[Source records]
══════════════════════════════

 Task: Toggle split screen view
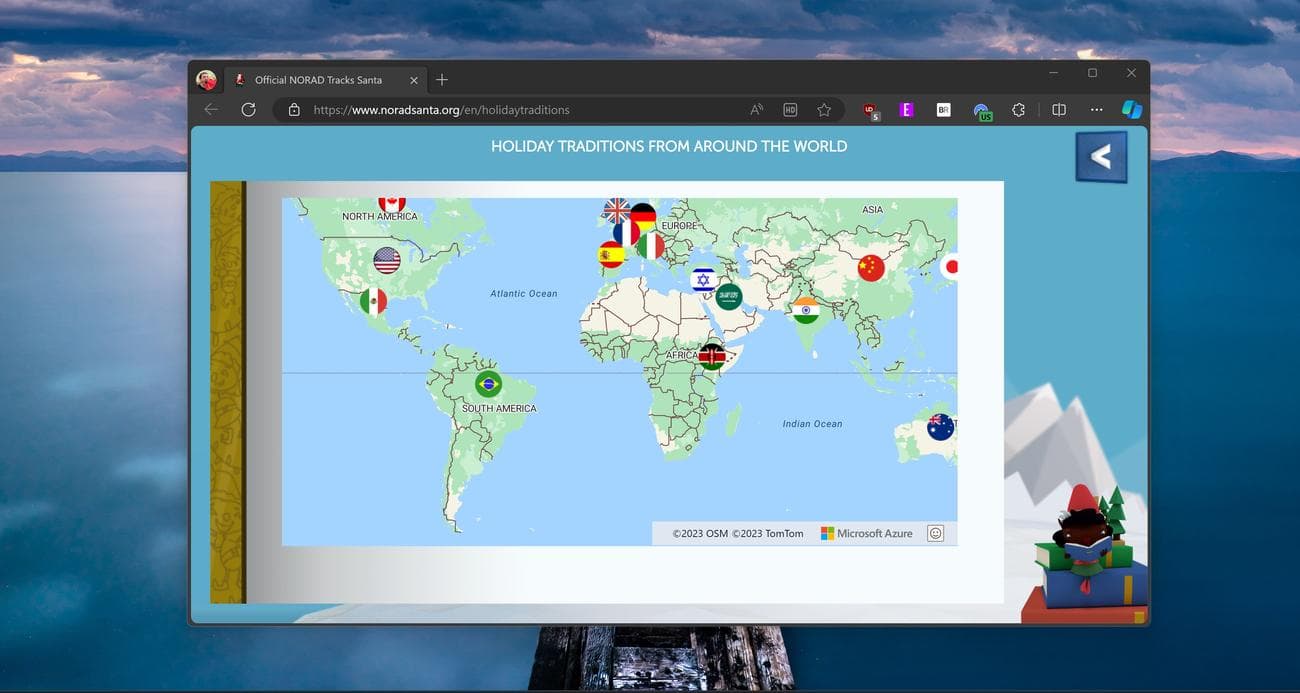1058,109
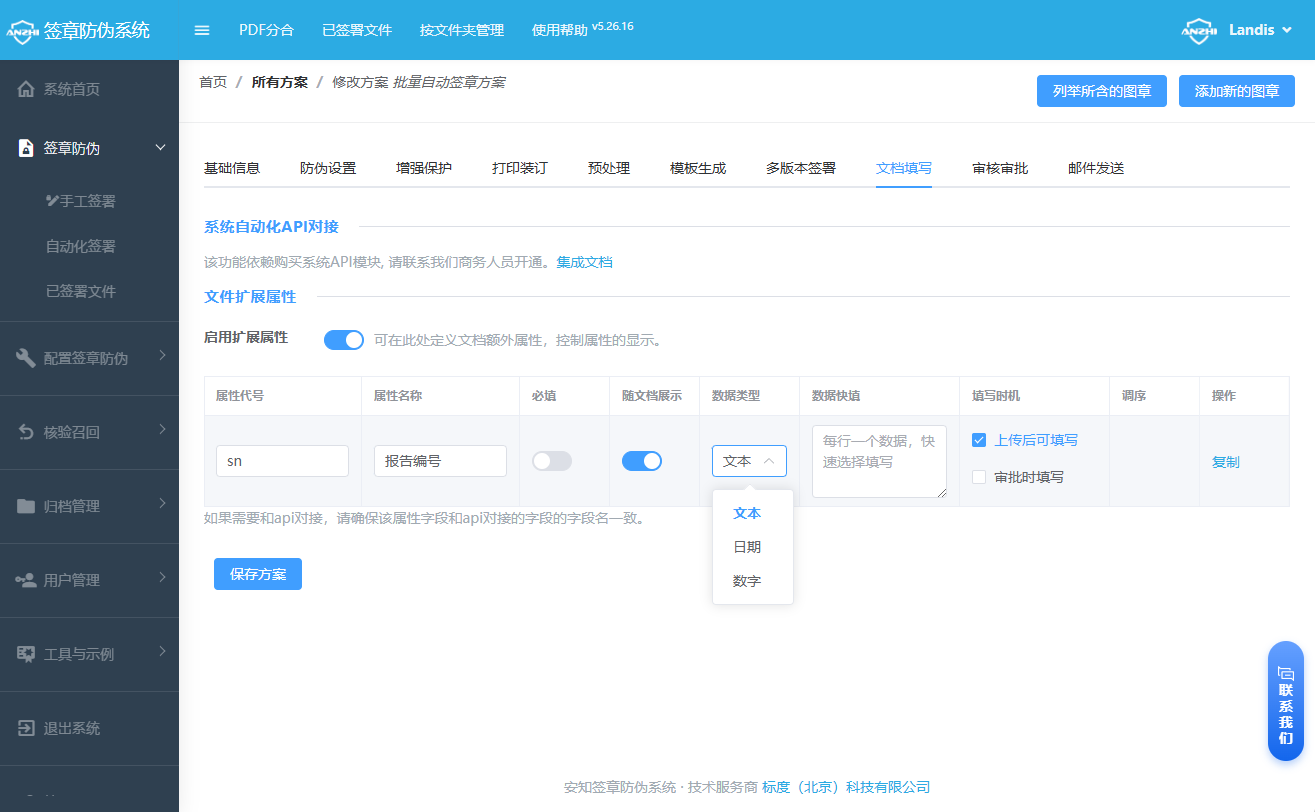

══════════════════════════════

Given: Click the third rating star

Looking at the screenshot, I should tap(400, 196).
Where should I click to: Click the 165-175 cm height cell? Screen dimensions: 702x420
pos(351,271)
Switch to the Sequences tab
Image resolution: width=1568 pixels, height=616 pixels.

══════════════════════════════

[What you have to do] Working from the material above, restate word for word the lines between the line with "Switch to the Sequences tab" and the line with "Image resolution: width=1568", both included, and only those.

[Output of the exercise]
Switch to the Sequences tab
Image resolution: width=1568 pixels, height=616 pixels.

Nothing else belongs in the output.